Reform was coming. With other voices. In 1743 Eleazar Wheelock open the Moor’s Indian Charity School in Columbia CT, with the Mohegan Samuel Occum as his star pupil. In 1766 Occum went on a fund-raising tour in England and received a donation of 50 guineas from the Earl of Dartmouth. When he returned, Wheelock had decided to move the school to Hanover NH, where it became Dartmouth college. In 1770 Samuel Hopkins, pastor of First Church in Newport, preached an anti-slavery sermon calling for its abolition. This was significant since in the 1700s Newport was the center of the slave trade in New England. (New London was second.) Hopkins’ style became known as “Divine Benevolence”. Venture Smith (1729-1805) grew up in west Africa; he was kidnapped and sold into slavery. His ship ended up in Rhode Island in 1739. Eventually he was able to purchase his freedom, as well as for his wife and sons. He bought a farm near East Haddam, CT in 1775. Toward the end of the century he published his autobiography, one of the earliest examples from an African American. Lemuel Haynes (1757-1833) was the first black person to be ordained as a minister, in 1785. He served the Torrington CT church for three years. Then he was pastor of the West Rutland VT church for thirty years.
Revivals were sweeping the region. The most influential name was Jonathan Edwards, pastor of Northampton until 1749, whose classic “Sinners in the Hands of an Angry God” was preached in Enfield CT in 1741. He is considered the greatest theologian ever in America. This was also the time when the evangelist George Whitefield was active throughout New England. Joseph Bellamy (pastor in Bethlehem CT 1740-90 and follower of Edwards) became prominent for his more liberal New Light view, the New Divinity. He founded the school of the prophets, training more than fifty students for the ministry. Timothy Dwight, son-in-law of Jonathan Edwards Jr. and president of Yale 1795 -1817, was the proponent of the more moderate New Light view and was very influential over a whole generation of Yale students. At this time western MA and CT were generally under the influence of the New Lights, while eastern MA remained Old Light (or went Unitarian).

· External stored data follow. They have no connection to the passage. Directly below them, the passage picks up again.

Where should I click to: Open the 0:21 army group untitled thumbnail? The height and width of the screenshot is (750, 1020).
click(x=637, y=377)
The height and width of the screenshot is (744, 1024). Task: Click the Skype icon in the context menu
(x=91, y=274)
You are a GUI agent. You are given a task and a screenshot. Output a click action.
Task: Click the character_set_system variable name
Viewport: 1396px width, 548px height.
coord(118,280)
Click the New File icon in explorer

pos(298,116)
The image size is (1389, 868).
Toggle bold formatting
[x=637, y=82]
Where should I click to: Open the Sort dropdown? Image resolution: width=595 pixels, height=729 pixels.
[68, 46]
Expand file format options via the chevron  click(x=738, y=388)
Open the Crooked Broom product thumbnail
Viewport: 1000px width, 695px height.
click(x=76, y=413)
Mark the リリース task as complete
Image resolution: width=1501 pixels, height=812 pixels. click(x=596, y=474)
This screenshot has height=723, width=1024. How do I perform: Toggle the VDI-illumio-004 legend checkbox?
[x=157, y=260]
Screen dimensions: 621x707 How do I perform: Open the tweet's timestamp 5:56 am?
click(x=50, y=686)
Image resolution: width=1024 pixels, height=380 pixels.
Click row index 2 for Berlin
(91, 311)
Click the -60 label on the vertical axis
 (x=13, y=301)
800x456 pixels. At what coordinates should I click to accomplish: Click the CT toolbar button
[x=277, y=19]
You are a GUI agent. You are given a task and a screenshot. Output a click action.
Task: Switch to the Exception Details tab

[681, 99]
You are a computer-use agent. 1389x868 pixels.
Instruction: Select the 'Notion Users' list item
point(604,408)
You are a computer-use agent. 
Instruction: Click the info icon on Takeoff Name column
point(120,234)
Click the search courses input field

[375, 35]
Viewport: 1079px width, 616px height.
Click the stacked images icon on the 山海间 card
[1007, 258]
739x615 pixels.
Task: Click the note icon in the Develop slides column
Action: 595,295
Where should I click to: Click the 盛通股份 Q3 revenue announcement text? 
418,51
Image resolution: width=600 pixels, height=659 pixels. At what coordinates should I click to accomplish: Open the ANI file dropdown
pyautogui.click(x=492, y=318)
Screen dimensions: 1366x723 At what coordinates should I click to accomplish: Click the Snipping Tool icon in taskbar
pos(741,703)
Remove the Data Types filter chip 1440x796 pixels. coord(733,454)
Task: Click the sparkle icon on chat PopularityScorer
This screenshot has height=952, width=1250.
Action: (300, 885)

To promote the missionary movement to the West, the Missionary Society of Connecticut was founded in 1798 (the first such voluntary Congregational society in the US), followed within a few years by those in RI and MA. Over the next thirty years about 400 missionaries were sent out. Initially the focus was on the native American tribes, but this failed. They had their own rich spirituality. Within a few years the focus became the “white heathen” in these frontier settlements in VT, western NY, the “Western Reserve” of CT (in OH), and beyond. Some missionaries went for a few months, others for years. The General Association supplied them with thousands of Bibles, sermons, and devotional pamphlets and published the “CT Evangelical Magazine.” Within twenty years were founded the various state Bible Societies and the American Bible Society. New England settlers founded Oberlin College in 1834, which admitted black and white students. Lane Seminary in Cincinnati was founded in 1832 with two New England professors Lyman Beecher and his son-in-law Calvin Stowe. In 1839 the trustees passed a regulation forbidding the students from discussing slavery at all! This did not prevent Calvin’s wife Harriet Beecher Stowe from writing “Uncle Tom’s Cabin” (1852)!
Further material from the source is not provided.